The first-ever FIFA World Cup was held in 1930 in Uruguay when Jules Rimet, the president of FIFA at the time, decided to create a more structured and competitive international soccer competition. At this point in history, Uruguay was the best national team in the world, having been crowned the world champions at the previous two Olympic games.


Uruguay ended up winning the inaugural tournament, beating Argentina in the final and leaving the United States in third. However, this was a humble beginning for the FIFA World Cup because only 13 teams were able to participate in the tournament.

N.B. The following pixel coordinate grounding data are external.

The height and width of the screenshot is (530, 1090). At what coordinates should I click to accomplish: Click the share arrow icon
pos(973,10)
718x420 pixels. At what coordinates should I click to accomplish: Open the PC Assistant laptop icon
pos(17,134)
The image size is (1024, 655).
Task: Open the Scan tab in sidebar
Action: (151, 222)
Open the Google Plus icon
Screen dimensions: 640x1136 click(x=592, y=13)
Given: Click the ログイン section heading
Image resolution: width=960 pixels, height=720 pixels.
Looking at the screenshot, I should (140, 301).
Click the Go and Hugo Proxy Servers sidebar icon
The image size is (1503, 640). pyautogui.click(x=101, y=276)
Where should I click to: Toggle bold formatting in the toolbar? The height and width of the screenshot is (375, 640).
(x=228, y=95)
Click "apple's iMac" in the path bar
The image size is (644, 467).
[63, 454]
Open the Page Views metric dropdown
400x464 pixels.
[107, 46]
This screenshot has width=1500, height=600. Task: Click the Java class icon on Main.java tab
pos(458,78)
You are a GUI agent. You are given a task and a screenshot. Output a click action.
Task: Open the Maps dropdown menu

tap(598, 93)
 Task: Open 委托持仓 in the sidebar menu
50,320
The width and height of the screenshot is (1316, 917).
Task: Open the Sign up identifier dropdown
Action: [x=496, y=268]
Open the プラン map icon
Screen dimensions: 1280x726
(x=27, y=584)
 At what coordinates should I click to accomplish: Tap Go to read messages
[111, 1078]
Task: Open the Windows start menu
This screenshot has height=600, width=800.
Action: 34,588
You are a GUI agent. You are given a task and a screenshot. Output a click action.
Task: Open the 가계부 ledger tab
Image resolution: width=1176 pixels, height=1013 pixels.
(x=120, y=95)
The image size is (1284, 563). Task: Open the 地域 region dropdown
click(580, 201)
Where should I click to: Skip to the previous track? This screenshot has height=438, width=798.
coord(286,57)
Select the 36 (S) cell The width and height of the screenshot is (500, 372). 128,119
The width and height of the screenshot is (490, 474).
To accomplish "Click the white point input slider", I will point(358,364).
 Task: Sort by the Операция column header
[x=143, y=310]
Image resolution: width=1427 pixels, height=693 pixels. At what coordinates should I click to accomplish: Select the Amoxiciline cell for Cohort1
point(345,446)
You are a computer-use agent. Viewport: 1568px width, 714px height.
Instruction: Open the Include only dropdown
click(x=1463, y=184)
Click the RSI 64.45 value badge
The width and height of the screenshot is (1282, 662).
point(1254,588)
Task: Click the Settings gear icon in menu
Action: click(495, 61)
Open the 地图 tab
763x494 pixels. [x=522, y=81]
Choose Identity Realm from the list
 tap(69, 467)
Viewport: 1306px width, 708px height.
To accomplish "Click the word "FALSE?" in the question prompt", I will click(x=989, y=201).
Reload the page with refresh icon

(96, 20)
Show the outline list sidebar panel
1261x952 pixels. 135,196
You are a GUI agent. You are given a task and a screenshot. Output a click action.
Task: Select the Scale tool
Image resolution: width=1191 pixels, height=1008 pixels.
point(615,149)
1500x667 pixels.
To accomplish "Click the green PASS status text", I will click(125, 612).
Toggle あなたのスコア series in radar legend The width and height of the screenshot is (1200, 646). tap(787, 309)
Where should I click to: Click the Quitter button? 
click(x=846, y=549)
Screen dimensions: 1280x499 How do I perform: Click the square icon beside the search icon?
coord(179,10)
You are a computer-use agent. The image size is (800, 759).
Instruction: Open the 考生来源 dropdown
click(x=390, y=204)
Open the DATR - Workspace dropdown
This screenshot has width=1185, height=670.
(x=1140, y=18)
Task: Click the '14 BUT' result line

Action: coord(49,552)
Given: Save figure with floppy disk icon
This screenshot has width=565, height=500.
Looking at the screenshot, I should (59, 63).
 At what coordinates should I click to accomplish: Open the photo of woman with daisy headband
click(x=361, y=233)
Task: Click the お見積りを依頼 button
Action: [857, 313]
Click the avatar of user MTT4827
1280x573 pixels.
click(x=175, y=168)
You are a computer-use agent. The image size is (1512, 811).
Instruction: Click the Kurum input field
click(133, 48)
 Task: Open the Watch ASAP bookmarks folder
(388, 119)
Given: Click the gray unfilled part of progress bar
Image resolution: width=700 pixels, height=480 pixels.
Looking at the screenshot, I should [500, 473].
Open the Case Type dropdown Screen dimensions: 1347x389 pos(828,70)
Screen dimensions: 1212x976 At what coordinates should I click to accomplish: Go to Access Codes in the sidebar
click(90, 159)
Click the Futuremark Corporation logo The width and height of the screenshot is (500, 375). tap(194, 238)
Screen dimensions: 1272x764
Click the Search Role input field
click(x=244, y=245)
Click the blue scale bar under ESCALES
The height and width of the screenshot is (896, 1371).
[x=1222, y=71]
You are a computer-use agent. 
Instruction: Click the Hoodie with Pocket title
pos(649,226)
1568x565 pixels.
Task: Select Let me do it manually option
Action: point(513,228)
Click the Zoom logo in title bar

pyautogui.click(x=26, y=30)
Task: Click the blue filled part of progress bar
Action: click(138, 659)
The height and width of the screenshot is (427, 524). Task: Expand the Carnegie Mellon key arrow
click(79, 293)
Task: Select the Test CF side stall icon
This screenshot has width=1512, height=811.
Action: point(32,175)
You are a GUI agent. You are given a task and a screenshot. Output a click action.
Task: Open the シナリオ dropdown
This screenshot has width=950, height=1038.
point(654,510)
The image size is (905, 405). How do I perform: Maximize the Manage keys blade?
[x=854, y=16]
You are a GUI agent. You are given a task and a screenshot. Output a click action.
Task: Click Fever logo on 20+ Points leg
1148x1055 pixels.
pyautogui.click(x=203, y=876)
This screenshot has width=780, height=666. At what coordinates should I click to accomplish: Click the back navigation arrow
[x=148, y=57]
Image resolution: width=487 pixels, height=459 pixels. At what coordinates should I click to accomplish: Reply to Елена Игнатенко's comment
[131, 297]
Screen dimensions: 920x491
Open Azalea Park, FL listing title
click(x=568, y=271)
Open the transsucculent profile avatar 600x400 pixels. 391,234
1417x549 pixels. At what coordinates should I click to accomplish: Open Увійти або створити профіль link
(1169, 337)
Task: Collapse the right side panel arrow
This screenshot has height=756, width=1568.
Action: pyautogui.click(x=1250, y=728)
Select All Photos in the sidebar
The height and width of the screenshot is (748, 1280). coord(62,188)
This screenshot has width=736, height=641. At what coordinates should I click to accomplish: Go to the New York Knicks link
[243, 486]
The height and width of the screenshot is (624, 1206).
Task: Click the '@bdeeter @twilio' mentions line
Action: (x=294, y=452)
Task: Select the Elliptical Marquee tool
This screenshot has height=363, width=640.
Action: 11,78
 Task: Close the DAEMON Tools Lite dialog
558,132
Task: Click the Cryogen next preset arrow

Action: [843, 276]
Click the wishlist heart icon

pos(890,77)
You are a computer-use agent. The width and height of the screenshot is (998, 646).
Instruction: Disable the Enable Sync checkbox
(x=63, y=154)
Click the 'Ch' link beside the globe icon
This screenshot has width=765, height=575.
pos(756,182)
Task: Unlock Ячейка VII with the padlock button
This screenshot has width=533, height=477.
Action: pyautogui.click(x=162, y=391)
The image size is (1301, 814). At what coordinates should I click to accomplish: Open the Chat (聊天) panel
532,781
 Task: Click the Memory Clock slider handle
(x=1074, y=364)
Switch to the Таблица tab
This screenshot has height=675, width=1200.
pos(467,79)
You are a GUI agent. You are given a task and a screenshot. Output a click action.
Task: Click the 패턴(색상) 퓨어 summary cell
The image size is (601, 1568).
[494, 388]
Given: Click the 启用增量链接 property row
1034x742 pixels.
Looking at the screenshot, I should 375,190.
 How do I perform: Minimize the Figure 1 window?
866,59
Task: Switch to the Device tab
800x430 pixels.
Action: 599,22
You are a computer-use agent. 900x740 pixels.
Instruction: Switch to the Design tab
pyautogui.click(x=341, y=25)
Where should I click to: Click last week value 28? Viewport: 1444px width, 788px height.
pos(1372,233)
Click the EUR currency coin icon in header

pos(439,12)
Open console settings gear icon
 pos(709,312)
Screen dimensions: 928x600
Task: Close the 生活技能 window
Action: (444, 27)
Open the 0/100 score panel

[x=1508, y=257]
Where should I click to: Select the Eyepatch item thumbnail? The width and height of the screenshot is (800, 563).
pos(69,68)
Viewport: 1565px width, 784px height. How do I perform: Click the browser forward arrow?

Some European national teams couldn’t compete because of how difficult it was to travel to South America at the time. Still, the fuse was definitely lit in 1930 for some exciting tournaments to take place in subsequent years.


World War Era


The 1942 FIFA World Cup was the first to have complications due to World War II. In fact, there were so many international political complications that the tournament didn’t even go ahead and FIFA was left struggling to stay afloat, financially.


Even in 1946, when the war had ended, FIFA simply didn’t have the capabilities to host a World Cup and so the tournament continued its hiatus into the next decade.


Post-War Era


Thankfully for soccer fans around the world, the FIFA World Cup returned in 1950. As you can probably imagine, selecting a host nation was a delicate business after such a long period of international trouble but eventually, Brazil was decided to host the tournament.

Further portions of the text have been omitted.